Валет знал, где отец хранит деньги, прежде чем, нести в банк, — в позеленелом старом самоваре, которой стоял за печкой. Замусоленные трешки, рублевки, отец совал их туда, казалось, не считая.

И однажды сын тоже запустил туда руку. Взял три рубля.

Вечером следующего дня был избит, как не был бит никогда в жизни. Но и с расхлябанным в кровавые сопли лицом не признался, где спрятал украденное (трешка лежала за подкладкой отцовских же галош).

…Отец, утомившись воспитанием сына, попил чаю с сушками и снова пошел в лавку. А Валет, всхлипывая и поминутно обмирая от боли в каждой косточке зверски избитого тела, вновь покостылял к самовару. Взял еще пять рублей. «Пусть хоть убивает! — решил он. — Да и не додумается, старый дурак, что после такой взбучки я снова рискну залезть в самовар…»

Отец и в самом деле то ли решил, что обсчитался, то ли просто–напросто ошалел от этакой наглости своего наследника. Деньги стал хранить в новом, неведомом Валету месте.

Выдавать стал ежедневно — пятиалтынный.

…Принимая копейки эти, Валет про себя надменно усмехался. На отцовские семь рублей он купил у однокашника Стася Миклашевского старенький «смит–вессон» с одним патроном и замыслил теперь уже настоящий взрослый грабеж.

Был январь месяц, но Валет бродил в тот год по городу, ошалевший и взбудораженный, будто давным–давно уже пришла весна.

В гимназию ходить перестал. Мотался, как пьяный, из конца в конец Питера, сжимал потной ладонью ручку револьвера в кармане: «Погодите! Дайте только срок!» — жалкий, страшный мелкозубый звереныш, готовый вцепиться в любого–всякого…

Однажды в горячечном своем состоянии Валет оказался черт те где, почти на окраине. Потом хотел, а не мог вспомнить. Сам дьявол, наверное, завел его, не иначе, в путаницу этих заунывных улочек, застроенных кривобокими нищими домами. Ни деревца, он помнит, там не было. Только эти домишки, тощий дымок из труб, слежавшийся серый снег и — небо, как нестираная простыня, начинавшаяся от самой земли.
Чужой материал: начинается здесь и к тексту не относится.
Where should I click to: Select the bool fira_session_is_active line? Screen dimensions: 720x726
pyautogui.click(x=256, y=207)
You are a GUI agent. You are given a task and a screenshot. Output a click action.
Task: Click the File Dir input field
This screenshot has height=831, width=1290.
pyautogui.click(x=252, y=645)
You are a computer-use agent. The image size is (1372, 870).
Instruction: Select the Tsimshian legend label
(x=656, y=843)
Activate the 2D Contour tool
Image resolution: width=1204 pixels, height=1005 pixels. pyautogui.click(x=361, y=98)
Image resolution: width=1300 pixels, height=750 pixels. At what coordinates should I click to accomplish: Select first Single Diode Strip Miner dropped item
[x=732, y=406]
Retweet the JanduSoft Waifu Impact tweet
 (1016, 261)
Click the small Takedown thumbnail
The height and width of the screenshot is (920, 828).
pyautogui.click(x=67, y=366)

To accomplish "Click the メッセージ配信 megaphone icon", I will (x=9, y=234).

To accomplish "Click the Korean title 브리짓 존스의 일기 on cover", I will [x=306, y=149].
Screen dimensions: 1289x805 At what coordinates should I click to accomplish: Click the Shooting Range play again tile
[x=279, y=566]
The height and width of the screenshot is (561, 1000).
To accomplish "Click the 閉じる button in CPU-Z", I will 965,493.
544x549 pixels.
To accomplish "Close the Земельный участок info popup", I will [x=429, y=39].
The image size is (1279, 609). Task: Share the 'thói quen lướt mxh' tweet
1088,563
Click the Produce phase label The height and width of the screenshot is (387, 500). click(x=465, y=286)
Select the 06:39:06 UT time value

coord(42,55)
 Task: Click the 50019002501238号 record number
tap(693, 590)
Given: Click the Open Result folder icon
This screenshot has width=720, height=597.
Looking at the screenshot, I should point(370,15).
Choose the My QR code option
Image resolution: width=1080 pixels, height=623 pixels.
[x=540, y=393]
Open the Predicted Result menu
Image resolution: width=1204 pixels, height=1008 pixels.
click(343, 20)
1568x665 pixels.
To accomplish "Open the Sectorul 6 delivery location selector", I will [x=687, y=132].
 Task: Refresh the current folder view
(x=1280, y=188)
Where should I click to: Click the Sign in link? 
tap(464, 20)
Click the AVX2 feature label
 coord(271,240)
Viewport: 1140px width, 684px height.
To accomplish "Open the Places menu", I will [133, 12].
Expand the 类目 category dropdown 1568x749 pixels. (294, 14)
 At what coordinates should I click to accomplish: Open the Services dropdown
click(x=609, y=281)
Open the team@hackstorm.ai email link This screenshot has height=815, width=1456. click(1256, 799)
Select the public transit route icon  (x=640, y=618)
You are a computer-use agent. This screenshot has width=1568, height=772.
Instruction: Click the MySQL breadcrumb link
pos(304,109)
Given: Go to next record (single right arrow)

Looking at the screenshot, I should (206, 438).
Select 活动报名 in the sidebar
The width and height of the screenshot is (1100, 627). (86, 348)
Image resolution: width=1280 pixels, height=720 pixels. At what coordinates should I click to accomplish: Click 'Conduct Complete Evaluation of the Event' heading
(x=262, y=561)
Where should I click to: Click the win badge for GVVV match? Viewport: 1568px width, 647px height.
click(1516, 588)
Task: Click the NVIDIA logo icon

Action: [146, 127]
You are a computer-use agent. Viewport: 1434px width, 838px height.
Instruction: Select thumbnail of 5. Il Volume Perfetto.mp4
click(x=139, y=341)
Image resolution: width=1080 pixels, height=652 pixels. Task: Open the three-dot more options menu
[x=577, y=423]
На одной из таких улочек он и увидел бакалейную лавчонку. Едва увидел, вспомнил, что с утра ничего не ел.

Две ступеньки вели вниз. Воняло керосином. Воняло селедкой.

В лавке никого не было. Но едва он спустился, за прилавком открылась дверца, и выглянул мужичонка в несвежем фартуке.

— Чего–с изволите, господин гимназист?

— Булку там какую–нибудь… — грубо сказал Валет. — Колбасы, что ли, вон той, полфунта.

Бросил на прилавок единственный свой пятиалтынный. Тот самый ненавистный, жалкий, оскорбляющий пятиалтынный, который дает ему отец на гимназические завтраки и «протчее».

Лавочник выдернул ящик из прилавка и пренебрежительным жестом смахнул туда монетку. Может быть, даже и ухмыльнулся при этом, тонко показывая, что уж кто–кто, а он–то знает природу этих денег.

У Валета вдруг тонко и зло зазвенело в ушах от бешенства. Дальше все делал словно бы и не он.

— Ну–ка… — он шагнул за прилавок, дергая из кармана револьвер. — Ну–ка, ты! Видишь? — и ткнул в сторону бакалейщика дулом.

Рукой, свободной от оружия, вытянул ящик и стал не глядя выгребать оттуда какие–то бумажки. Зазвенели, падая на каменный пол, монеты.

Лавочник стоял, обомлев.

— Э! Э! Э! — наконец завопил он, протестуя, и бросился на Валета.

Тот ударил его, как ударил бы кулаком, — дулом в зубы. Лавочник схватился за рот и отскочил.